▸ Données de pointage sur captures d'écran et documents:
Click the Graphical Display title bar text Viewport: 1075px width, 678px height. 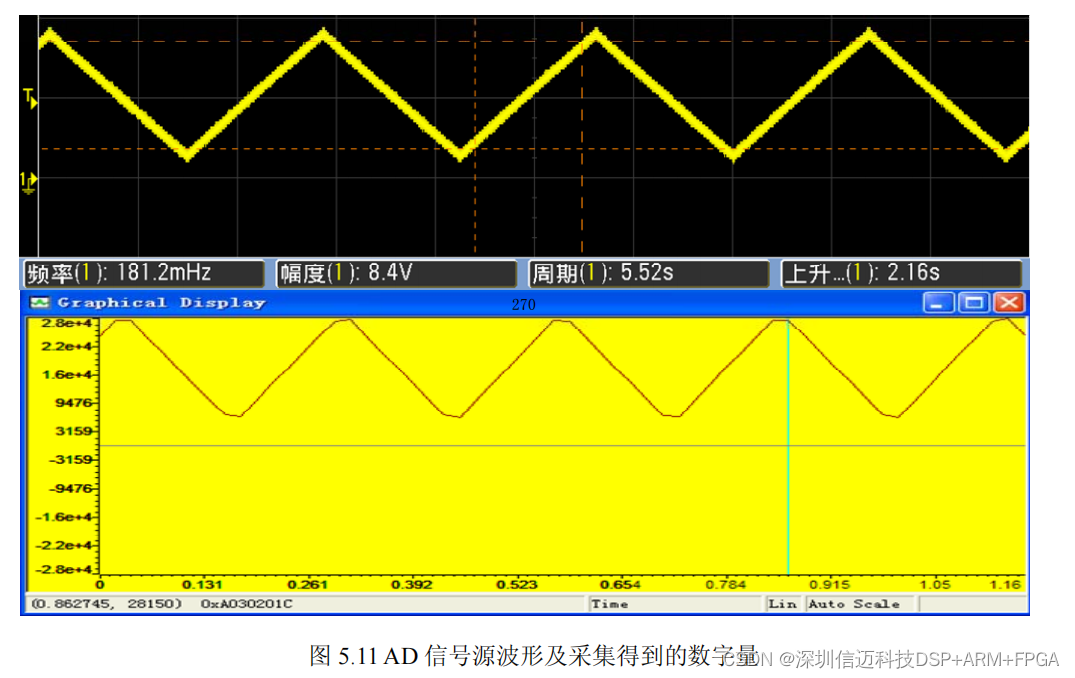(x=161, y=302)
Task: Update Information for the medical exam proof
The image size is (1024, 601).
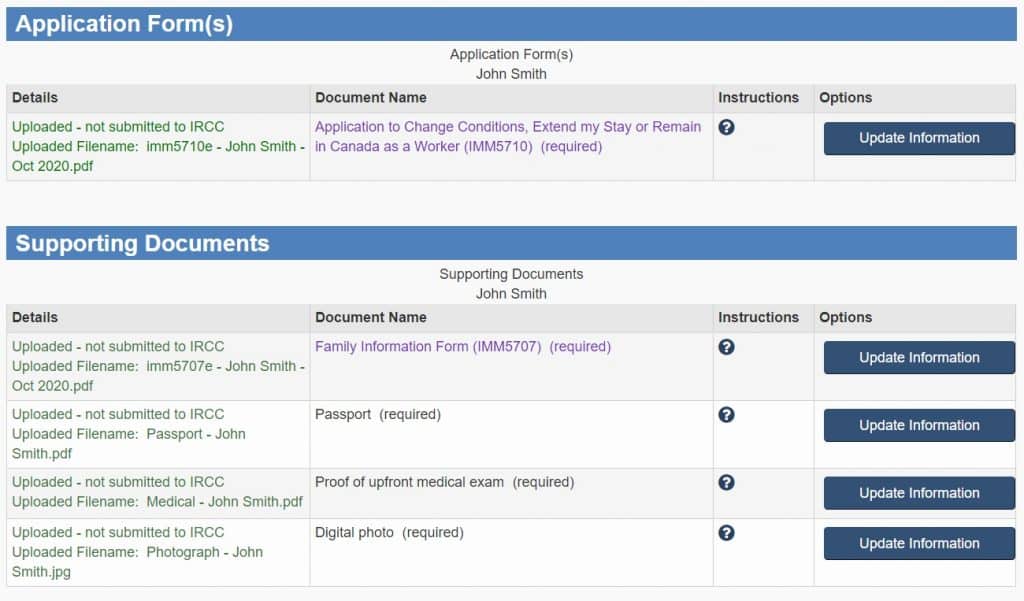Action: 919,493
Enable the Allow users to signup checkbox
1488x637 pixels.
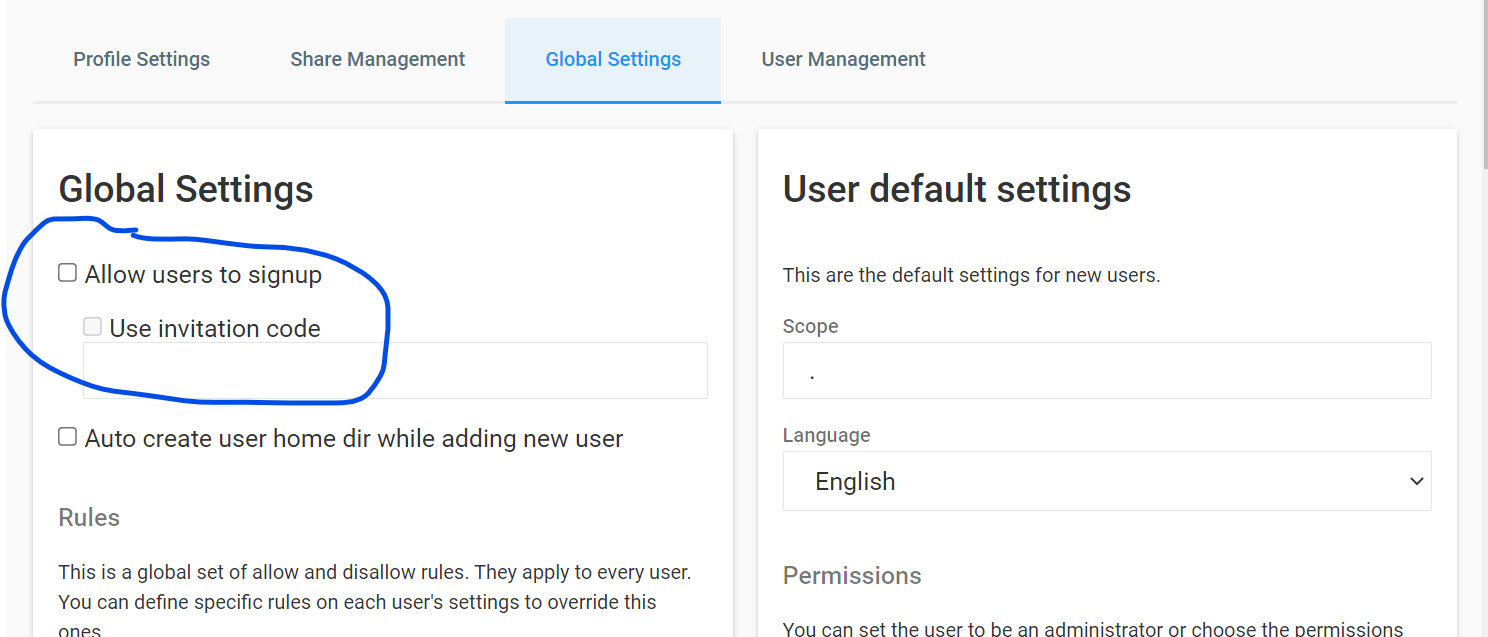tap(67, 273)
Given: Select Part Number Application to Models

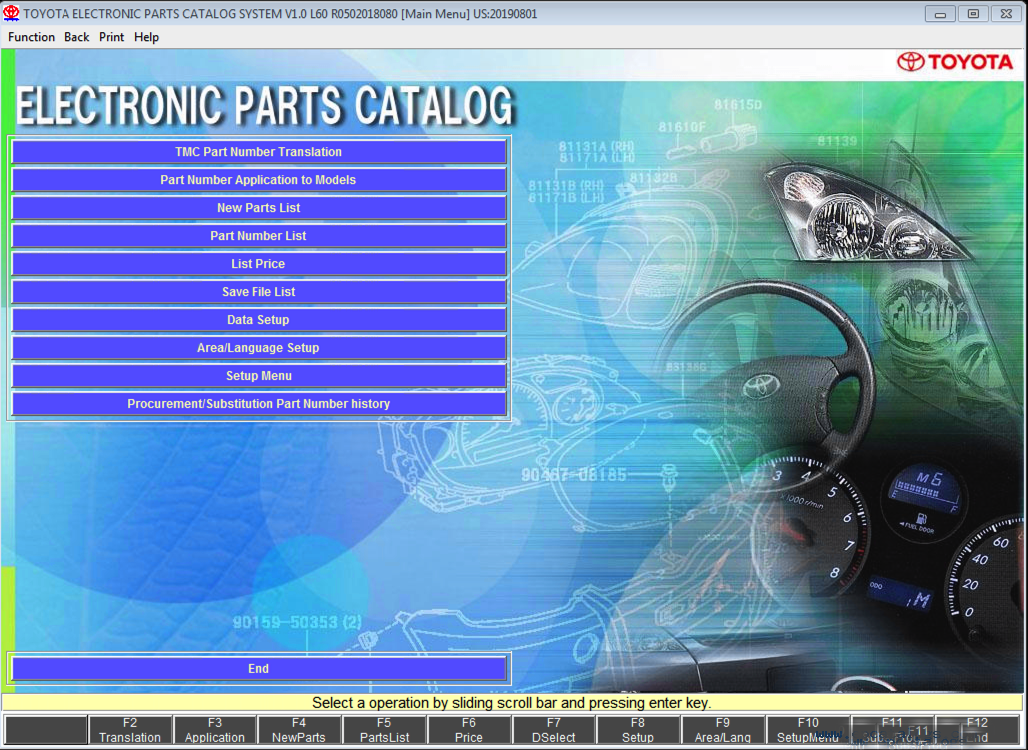Looking at the screenshot, I should pos(258,179).
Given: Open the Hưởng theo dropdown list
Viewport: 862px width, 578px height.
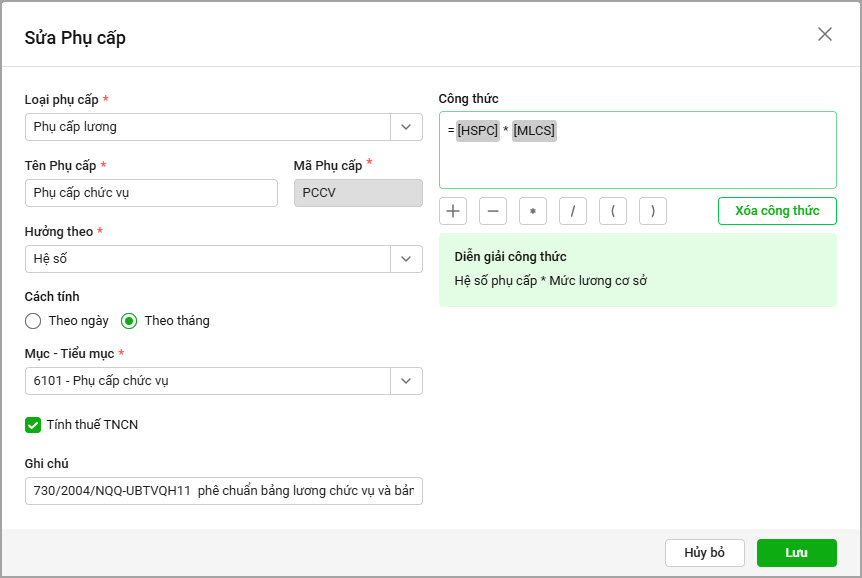Looking at the screenshot, I should (x=406, y=259).
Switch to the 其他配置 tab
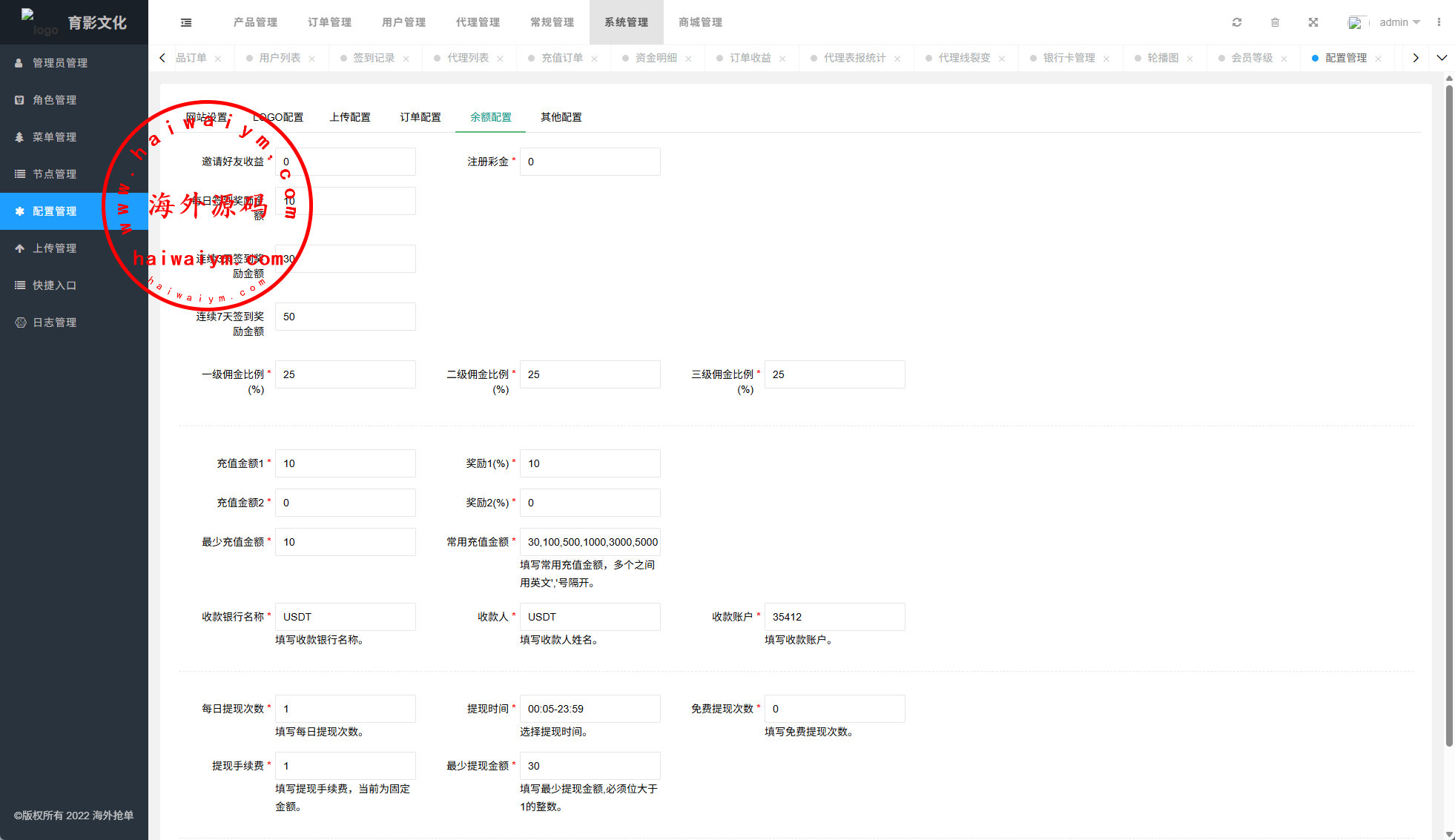The width and height of the screenshot is (1455, 840). [561, 117]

▸ Consigne: Remplace « dropdown list » par « drop-down menu » dans les lignes ci-dessus, de celle qui contient « Given: Open the Hưởng theo dropdown list » jusqu'à la dernière. Recopie seulement ces lignes, sans rien changer d'autre et sans les images.

▸ Résultat final:
Given: Open the Hưởng theo drop-down menu
Viewport: 862px width, 578px height.
Looking at the screenshot, I should (x=406, y=259).
Switch to the 其他配置 tab
The width and height of the screenshot is (1455, 840). [561, 117]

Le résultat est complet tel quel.